▶ _Exercise brief_:
Please take the records that follow and repeat exactly the lines starting with the line with "For every named target in this 325×2576" and going on through the line with "Summary (102, 2164)".

▶ _Saved data entries_:
__________

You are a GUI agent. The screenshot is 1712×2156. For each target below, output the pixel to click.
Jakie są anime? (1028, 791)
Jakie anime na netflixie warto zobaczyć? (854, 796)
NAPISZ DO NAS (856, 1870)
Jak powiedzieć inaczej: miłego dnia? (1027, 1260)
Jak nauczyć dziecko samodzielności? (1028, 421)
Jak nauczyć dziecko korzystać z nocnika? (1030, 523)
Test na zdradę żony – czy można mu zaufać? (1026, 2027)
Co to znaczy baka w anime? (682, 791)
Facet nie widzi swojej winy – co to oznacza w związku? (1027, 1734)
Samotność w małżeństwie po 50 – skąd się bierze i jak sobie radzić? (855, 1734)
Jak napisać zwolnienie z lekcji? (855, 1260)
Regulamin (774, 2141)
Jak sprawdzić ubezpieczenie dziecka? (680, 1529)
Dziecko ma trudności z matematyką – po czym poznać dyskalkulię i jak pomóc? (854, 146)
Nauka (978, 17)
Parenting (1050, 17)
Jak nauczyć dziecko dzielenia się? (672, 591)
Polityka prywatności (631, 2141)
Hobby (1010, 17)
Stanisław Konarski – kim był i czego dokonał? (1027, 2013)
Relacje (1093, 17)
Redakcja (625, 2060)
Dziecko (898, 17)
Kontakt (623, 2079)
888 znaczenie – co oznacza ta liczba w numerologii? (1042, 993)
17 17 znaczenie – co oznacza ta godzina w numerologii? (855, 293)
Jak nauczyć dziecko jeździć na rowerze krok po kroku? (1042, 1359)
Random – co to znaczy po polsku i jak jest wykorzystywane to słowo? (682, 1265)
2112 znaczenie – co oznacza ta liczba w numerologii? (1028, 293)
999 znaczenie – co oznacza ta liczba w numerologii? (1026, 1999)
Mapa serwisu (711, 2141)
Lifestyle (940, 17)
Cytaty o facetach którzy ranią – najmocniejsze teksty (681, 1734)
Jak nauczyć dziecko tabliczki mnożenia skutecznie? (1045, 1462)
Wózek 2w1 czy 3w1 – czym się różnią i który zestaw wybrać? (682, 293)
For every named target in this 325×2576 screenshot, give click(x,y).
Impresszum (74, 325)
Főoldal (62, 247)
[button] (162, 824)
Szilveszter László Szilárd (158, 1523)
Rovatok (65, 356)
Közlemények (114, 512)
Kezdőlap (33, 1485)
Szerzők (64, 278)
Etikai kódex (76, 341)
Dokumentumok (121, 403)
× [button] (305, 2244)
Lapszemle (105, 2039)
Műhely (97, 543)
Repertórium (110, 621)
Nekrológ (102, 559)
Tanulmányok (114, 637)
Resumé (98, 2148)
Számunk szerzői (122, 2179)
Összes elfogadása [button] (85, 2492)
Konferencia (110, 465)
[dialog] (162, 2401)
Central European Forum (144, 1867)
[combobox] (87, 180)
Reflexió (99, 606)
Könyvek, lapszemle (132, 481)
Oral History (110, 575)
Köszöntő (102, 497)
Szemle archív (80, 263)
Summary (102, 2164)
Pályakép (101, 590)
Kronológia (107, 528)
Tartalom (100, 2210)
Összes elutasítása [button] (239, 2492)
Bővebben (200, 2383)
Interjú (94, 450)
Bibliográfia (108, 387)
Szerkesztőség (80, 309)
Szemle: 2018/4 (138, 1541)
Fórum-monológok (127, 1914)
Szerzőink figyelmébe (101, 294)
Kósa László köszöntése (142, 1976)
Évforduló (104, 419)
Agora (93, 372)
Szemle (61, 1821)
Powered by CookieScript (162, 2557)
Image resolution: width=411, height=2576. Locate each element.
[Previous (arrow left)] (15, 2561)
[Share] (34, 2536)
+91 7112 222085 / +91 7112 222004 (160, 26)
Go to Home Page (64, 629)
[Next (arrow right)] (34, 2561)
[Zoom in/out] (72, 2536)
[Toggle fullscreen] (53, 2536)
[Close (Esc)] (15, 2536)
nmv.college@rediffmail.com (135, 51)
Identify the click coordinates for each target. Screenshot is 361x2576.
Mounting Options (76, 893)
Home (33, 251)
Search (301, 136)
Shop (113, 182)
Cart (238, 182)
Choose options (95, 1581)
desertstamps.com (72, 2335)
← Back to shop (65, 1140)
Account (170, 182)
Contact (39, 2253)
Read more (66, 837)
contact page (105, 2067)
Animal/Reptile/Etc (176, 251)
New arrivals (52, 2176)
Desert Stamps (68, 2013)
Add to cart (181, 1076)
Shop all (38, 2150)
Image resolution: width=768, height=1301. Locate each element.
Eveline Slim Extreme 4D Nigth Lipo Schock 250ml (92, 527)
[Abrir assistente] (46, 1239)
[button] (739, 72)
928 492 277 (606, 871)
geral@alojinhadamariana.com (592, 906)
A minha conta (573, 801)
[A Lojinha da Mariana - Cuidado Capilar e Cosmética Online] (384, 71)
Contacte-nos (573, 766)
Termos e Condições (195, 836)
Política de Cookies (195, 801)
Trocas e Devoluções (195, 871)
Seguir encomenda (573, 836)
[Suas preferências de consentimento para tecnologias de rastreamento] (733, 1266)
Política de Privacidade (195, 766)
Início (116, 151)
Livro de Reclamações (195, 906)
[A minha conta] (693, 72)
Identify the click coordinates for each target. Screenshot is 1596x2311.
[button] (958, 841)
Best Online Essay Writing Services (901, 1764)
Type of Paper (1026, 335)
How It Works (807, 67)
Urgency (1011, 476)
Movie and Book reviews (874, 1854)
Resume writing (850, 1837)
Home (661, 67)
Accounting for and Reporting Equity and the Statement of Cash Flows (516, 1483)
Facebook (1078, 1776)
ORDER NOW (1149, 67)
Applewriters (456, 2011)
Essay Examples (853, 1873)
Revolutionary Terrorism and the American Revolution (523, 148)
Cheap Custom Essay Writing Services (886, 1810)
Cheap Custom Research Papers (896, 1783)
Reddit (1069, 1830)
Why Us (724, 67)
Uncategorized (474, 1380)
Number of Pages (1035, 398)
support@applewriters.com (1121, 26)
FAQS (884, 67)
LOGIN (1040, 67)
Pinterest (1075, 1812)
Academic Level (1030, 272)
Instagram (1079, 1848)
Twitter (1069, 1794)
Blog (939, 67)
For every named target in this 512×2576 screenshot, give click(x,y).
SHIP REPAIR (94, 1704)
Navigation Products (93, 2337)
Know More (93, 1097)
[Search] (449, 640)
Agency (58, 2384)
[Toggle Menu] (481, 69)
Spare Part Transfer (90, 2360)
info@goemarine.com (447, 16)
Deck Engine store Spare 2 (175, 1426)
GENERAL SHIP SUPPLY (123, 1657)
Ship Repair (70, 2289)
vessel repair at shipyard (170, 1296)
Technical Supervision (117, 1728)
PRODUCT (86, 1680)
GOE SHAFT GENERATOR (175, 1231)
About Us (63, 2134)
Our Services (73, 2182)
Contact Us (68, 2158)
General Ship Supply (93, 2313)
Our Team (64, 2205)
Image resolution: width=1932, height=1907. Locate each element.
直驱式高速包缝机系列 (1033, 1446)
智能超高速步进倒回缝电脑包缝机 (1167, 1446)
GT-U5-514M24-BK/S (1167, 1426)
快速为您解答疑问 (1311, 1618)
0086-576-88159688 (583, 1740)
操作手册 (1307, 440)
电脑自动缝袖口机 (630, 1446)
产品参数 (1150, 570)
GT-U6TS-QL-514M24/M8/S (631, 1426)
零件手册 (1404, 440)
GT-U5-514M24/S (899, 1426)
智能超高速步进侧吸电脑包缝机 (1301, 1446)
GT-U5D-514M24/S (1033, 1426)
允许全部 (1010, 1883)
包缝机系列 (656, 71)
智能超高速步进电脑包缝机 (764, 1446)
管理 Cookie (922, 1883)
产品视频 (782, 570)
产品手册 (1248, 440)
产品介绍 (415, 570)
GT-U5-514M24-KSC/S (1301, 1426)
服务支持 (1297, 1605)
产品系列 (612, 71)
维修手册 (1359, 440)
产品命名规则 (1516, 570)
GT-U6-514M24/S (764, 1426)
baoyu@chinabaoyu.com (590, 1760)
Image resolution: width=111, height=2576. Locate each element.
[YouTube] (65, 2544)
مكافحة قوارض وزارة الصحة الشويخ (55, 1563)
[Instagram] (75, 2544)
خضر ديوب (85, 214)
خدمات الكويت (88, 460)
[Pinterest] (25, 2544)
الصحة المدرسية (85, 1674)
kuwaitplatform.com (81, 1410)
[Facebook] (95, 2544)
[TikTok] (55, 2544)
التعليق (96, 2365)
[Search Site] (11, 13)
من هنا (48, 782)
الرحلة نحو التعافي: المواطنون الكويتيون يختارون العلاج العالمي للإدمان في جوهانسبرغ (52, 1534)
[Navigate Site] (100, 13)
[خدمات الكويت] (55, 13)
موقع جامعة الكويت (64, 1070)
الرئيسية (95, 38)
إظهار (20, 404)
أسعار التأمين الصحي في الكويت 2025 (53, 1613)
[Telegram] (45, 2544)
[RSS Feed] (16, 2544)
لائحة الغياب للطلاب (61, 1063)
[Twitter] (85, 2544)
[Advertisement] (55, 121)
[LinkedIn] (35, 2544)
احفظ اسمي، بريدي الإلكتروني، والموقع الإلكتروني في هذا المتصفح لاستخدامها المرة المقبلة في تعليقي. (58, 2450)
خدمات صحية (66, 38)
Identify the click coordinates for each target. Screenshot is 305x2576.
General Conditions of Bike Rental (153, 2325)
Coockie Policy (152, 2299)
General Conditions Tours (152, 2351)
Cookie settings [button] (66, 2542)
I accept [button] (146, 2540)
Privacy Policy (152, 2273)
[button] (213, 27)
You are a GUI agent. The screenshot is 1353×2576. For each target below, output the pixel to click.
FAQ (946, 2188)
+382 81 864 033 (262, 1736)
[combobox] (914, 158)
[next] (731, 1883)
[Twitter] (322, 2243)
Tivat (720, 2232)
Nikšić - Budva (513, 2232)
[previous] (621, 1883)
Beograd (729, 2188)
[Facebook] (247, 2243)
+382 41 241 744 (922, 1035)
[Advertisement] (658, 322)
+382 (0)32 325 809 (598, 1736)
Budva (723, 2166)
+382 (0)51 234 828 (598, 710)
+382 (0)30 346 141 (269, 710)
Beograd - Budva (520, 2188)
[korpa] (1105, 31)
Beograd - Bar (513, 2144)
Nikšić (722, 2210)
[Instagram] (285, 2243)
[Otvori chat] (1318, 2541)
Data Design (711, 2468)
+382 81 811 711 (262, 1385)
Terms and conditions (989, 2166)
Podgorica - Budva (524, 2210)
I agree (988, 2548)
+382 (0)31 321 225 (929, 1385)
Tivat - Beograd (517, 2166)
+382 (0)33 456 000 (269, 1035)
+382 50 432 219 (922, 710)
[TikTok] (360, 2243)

__________

▶ _Task answer_:
For every named target in this 325×2576 screenshot, give click(x,y).
Impresszum (74, 325)
Főoldal (62, 247)
[button] (162, 824)
Szilveszter László Szilárd (158, 1523)
Rovatok (65, 356)
Közlemények (114, 512)
Kezdőlap (33, 1485)
Szerzők (64, 278)
Etikai kódex (76, 341)
Dokumentumok (121, 403)
× [button] (305, 2244)
Lapszemle (105, 2039)
Műhely (97, 543)
Repertórium (110, 621)
Nekrológ (102, 559)
Tanulmányok (114, 637)
Resumé (98, 2148)
Számunk szerzői (122, 2179)
Összes elfogadása [button] (85, 2492)
Konferencia (110, 465)
[dialog] (162, 2401)
Central European Forum (144, 1867)
[combobox] (87, 180)
Reflexió (99, 606)
Könyvek, lapszemle (132, 481)
Oral History (110, 575)
Köszöntő (102, 497)
Szemle archív (80, 263)
Summary (102, 2164)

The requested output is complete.